Work instructions:
Although the data holds pictures, return only the lines from the one containing "Given: Pick the Draw tool" to the end, exactly, and without them.

[Extracted records]
● ● ●

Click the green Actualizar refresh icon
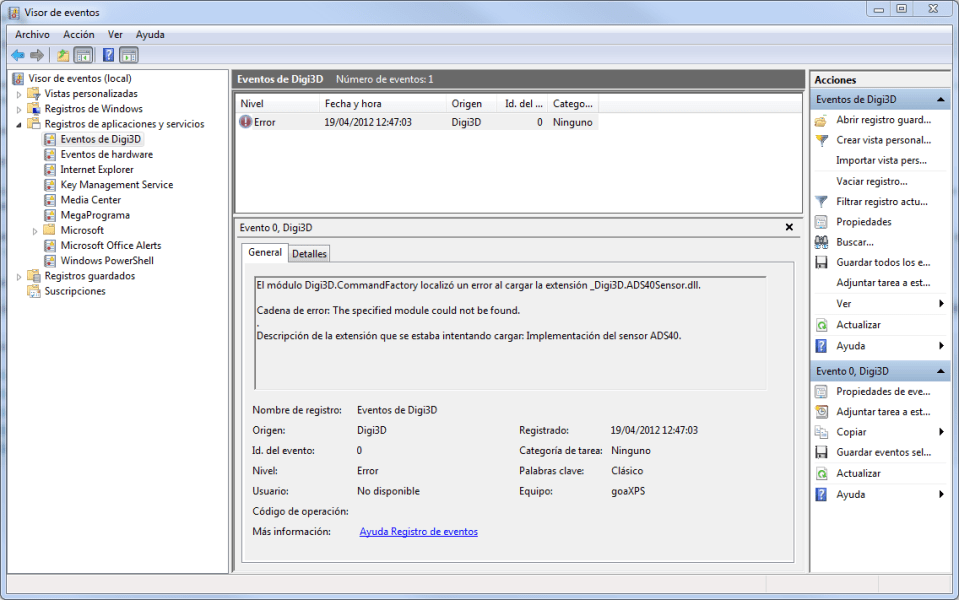959x600 pixels. coord(821,325)
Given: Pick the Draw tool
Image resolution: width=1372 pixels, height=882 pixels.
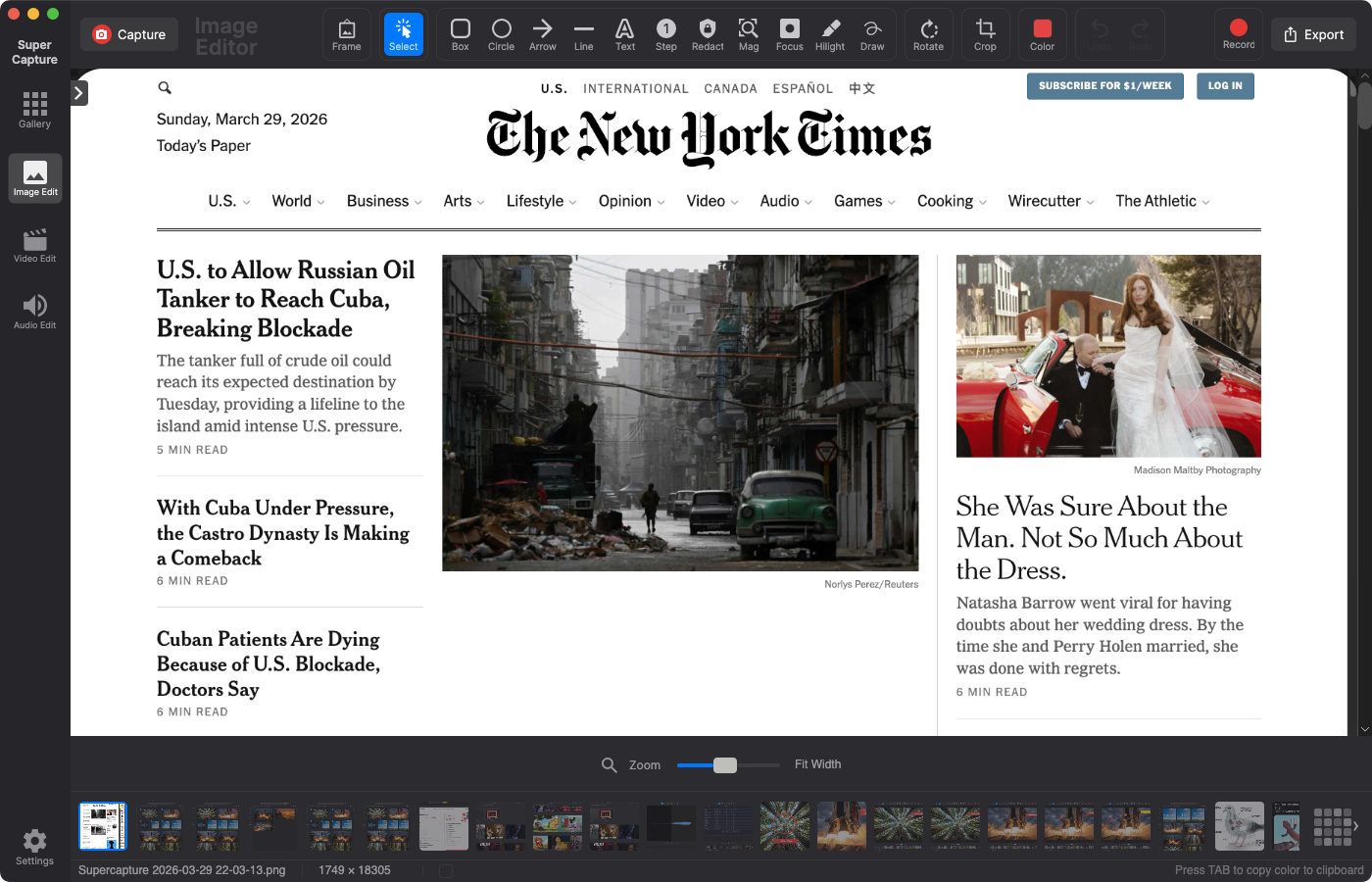Looking at the screenshot, I should (871, 34).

● ● ●

Written solution:
Given: Pick the Draw tool
Image resolution: width=1372 pixels, height=882 pixels.
Looking at the screenshot, I should (871, 34).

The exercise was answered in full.